概要
病毒別名:
處理時間:
威脅級別:★
中文名稱:
病毒類型:未知
影響系統:Win9x
病毒行為:
編寫工具:彙編
傳染條件:無
發作條件:無
系統修改:
A.感染當前盤所有EXE檔案。具體步驟如下:
(1)首先判斷是否是PE執行檔及是否已經被感染過。
(2)將前n-1個節的屬性改為可寫
(3)保存原程式的載入信息:
a)保存輸入表ImportTable的RVA地址 到病毒體偏移 5B5h(DD)處;
b)保存裝入基址RVA 到病毒體偏移 5B1h(DD)處;
c)保存入口RVA 到病毒體偏移 01h(DD)處(PUSH指令的運算元)。
(4)修改程式的入口為:最後一塊的塊尾+1,即VirtualAddress+SizeofRawData
(5)修改最後一塊的SizeOfRawData為“原始大小+915h”後重新計算對齊的大小
(6)修改IMAGE_SECTION_HEADER.Misc.VirtualSize和IMAGE_NT_HEADERS.OptionalHeader.SizeOfImage,將其加上“915h計算對齊後的大小”
(7)修改IMAGE_SECTION_HEADER.Characteristics,使其具有0C0000020h屬性(包含代碼、可寫、可讀)
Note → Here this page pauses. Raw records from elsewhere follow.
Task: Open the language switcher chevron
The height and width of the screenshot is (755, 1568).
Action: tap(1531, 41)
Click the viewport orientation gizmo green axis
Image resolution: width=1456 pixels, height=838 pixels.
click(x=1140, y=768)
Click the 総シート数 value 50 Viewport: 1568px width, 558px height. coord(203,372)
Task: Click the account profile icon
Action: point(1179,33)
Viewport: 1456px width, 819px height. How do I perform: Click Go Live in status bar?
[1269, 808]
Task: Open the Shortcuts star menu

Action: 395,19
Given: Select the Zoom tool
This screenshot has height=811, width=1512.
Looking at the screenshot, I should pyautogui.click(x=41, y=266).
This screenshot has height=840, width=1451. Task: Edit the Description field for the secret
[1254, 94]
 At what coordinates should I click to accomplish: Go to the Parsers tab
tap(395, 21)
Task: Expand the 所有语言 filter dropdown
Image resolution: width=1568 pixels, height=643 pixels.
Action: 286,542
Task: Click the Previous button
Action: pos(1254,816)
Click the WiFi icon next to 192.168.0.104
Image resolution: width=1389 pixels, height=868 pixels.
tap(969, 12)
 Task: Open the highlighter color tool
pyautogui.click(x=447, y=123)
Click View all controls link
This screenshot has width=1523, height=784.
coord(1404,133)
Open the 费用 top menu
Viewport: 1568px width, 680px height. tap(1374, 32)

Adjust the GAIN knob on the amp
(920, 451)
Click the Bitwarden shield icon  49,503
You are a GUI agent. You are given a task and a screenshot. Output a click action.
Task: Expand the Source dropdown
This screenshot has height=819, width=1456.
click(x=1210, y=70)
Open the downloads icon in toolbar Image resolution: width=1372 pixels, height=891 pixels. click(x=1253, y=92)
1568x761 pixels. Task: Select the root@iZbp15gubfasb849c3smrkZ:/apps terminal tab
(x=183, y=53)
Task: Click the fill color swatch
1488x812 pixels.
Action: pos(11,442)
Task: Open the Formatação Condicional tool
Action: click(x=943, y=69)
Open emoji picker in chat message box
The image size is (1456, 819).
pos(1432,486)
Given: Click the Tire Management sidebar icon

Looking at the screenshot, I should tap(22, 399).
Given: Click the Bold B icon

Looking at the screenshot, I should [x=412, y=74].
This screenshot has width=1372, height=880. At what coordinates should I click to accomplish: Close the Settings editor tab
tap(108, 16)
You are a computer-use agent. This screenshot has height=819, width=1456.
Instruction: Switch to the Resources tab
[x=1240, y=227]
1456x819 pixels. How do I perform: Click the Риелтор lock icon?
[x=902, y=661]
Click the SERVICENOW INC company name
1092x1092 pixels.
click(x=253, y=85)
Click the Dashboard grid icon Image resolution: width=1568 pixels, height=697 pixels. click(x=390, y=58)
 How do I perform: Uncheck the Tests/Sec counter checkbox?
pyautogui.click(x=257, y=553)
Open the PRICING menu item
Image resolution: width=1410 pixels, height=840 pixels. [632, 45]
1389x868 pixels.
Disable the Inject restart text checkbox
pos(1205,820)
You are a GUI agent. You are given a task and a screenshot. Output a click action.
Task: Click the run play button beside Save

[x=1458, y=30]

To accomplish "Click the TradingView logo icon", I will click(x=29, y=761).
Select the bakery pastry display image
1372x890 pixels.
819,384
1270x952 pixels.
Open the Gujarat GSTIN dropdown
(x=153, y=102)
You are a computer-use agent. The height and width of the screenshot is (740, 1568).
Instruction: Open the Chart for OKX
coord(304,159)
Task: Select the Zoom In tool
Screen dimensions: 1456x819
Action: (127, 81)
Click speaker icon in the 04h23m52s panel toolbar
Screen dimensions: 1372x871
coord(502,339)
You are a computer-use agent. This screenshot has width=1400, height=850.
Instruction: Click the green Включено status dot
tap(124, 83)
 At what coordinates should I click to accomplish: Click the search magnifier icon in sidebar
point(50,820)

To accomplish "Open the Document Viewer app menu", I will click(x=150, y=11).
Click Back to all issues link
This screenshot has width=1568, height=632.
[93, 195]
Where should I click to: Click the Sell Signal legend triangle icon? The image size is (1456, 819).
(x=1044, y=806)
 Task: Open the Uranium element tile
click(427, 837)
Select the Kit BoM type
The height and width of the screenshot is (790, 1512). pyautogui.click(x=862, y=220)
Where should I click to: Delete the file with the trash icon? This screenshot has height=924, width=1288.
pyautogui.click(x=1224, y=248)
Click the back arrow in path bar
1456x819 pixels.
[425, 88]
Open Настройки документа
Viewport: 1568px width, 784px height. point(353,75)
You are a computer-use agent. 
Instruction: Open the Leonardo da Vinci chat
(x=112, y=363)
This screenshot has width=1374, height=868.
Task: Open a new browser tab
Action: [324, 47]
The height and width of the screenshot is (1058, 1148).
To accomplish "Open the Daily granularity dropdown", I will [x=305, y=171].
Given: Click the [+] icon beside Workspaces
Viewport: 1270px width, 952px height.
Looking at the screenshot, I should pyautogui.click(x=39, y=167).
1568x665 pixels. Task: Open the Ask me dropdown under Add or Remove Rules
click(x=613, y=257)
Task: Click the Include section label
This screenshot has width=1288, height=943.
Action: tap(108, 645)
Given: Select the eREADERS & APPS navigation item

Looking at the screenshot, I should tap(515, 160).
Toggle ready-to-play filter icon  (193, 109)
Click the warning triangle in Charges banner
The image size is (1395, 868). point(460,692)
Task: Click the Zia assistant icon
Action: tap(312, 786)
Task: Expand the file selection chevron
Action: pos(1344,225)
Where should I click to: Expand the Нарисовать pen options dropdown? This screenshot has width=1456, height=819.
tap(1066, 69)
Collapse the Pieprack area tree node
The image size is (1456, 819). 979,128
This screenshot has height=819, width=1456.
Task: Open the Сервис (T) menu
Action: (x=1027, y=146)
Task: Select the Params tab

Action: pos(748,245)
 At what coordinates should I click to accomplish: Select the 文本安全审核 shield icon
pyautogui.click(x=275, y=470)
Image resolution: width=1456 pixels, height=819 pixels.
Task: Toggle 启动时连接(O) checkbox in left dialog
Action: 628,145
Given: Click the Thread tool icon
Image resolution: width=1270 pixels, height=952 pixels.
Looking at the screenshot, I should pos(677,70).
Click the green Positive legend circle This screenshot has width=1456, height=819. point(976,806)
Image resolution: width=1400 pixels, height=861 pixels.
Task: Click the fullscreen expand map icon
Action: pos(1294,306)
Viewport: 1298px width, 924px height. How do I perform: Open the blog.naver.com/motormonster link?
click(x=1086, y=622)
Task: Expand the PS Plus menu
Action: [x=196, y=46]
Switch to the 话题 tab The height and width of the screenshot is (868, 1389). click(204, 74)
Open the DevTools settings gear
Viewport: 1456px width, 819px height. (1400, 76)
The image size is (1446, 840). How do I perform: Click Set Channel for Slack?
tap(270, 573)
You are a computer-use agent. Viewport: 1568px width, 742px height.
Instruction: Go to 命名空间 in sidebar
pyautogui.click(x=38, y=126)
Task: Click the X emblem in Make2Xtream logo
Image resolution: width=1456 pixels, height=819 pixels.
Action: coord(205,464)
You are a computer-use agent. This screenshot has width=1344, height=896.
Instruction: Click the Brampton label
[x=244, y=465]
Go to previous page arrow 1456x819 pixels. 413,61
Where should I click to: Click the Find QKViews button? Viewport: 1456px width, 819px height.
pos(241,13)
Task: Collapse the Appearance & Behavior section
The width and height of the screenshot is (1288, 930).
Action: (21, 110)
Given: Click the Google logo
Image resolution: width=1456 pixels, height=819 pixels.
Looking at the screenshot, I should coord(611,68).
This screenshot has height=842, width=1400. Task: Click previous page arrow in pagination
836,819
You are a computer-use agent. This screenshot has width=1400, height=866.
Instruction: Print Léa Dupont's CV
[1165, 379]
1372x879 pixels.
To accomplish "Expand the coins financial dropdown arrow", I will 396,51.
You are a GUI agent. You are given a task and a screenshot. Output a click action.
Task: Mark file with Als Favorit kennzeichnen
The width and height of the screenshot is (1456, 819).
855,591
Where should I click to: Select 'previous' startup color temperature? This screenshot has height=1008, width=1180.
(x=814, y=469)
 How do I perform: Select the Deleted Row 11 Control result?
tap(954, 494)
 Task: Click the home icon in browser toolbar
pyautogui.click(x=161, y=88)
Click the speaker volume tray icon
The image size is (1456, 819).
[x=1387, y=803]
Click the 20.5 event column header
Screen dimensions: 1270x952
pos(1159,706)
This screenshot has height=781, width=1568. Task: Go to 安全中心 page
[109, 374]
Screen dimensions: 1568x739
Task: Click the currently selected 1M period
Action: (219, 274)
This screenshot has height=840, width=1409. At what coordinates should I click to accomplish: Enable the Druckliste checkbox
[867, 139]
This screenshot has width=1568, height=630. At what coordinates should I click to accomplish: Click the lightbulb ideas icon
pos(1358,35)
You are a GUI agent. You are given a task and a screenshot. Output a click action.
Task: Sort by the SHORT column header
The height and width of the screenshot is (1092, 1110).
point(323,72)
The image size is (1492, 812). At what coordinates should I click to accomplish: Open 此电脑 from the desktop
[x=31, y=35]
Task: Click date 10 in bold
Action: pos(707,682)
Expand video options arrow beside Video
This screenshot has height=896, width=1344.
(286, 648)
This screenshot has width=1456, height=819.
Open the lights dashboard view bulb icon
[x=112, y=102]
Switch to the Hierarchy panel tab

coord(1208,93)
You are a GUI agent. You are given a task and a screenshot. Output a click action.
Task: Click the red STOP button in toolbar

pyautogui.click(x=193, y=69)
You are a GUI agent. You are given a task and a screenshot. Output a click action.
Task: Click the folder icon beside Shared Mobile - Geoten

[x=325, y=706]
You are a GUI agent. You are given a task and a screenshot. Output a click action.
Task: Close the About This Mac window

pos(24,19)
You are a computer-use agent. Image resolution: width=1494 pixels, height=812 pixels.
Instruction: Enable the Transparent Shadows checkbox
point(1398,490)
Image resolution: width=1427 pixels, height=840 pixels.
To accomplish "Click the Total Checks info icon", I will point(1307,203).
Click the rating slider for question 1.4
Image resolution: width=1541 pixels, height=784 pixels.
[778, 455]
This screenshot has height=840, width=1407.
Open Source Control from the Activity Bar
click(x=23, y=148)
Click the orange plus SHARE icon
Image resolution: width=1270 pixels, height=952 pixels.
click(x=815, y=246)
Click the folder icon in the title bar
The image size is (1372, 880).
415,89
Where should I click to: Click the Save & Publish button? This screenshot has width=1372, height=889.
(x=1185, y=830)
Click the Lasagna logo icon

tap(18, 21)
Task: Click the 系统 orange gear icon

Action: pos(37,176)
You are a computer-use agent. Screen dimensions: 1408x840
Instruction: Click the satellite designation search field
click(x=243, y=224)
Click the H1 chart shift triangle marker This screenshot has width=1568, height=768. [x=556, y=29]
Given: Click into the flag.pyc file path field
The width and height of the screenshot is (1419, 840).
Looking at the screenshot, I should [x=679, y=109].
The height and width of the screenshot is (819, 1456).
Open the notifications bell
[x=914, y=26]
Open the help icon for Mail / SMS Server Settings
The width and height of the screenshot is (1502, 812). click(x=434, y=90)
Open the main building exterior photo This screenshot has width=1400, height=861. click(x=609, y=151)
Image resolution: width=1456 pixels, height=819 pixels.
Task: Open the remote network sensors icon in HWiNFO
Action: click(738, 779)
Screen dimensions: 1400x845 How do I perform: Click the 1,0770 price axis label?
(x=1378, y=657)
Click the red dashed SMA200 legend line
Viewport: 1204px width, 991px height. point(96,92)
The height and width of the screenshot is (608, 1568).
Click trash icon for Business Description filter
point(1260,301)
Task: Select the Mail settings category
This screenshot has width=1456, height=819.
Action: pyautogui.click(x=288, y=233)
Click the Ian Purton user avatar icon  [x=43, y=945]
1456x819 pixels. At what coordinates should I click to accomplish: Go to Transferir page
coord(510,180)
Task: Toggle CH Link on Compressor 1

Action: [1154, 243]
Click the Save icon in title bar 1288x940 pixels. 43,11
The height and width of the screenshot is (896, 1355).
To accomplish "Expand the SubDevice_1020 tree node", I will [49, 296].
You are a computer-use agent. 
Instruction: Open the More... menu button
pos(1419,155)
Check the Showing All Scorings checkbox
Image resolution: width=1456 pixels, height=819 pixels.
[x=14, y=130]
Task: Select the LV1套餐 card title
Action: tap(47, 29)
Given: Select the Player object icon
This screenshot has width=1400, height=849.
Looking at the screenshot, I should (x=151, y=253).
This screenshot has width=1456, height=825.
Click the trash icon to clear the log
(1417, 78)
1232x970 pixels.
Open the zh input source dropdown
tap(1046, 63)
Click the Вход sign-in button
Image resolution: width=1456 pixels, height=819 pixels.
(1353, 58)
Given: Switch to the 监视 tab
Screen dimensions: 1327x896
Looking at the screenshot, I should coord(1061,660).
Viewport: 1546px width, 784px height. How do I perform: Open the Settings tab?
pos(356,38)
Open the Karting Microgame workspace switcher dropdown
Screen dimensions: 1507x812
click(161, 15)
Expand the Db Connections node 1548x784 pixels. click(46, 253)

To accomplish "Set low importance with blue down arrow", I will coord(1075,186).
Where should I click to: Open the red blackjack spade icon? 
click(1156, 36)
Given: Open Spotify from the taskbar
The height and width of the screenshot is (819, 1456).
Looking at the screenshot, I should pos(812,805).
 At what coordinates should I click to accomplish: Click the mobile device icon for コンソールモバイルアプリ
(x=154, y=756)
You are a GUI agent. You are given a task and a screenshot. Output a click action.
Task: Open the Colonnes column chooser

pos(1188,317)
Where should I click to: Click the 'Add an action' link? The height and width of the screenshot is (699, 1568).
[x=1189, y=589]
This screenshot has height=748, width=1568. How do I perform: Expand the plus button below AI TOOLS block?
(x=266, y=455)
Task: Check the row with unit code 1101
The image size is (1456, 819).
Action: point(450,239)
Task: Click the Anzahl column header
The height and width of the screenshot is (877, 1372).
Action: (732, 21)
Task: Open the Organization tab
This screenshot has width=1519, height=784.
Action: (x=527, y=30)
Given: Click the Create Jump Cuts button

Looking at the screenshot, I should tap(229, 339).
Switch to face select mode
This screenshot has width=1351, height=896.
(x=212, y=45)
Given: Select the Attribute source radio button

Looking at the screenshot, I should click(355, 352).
(8)設定感染標誌:IMAGE_NT_HEADERS.OptionalHeader.MinorOperatingSystemVersion=5330h
(9)將檔案大小的低8位作為加密子存於病毒體偏移48h(DB)處。
(10)將檔案增大1537位元組,將病毒體的前49h位元組解密代碼複製到檔案原始的(PointerToRawDat+SizeOfRawData)起始處
(11)將病毒體接下來的5B8h位元組依次與病毒體偏移48h(DB)處的數字異或後複製到檔案尾部。
發作現象:
每次都會對當前盤符下的所有檔案進行掃描,尋找符合條件的檔案進行感染,導致系統變慢。
特別說明:
該病毒採用了加密算法,每次感染的檔案時都會被改變一次加密子,從而形成一個不同的病毒體。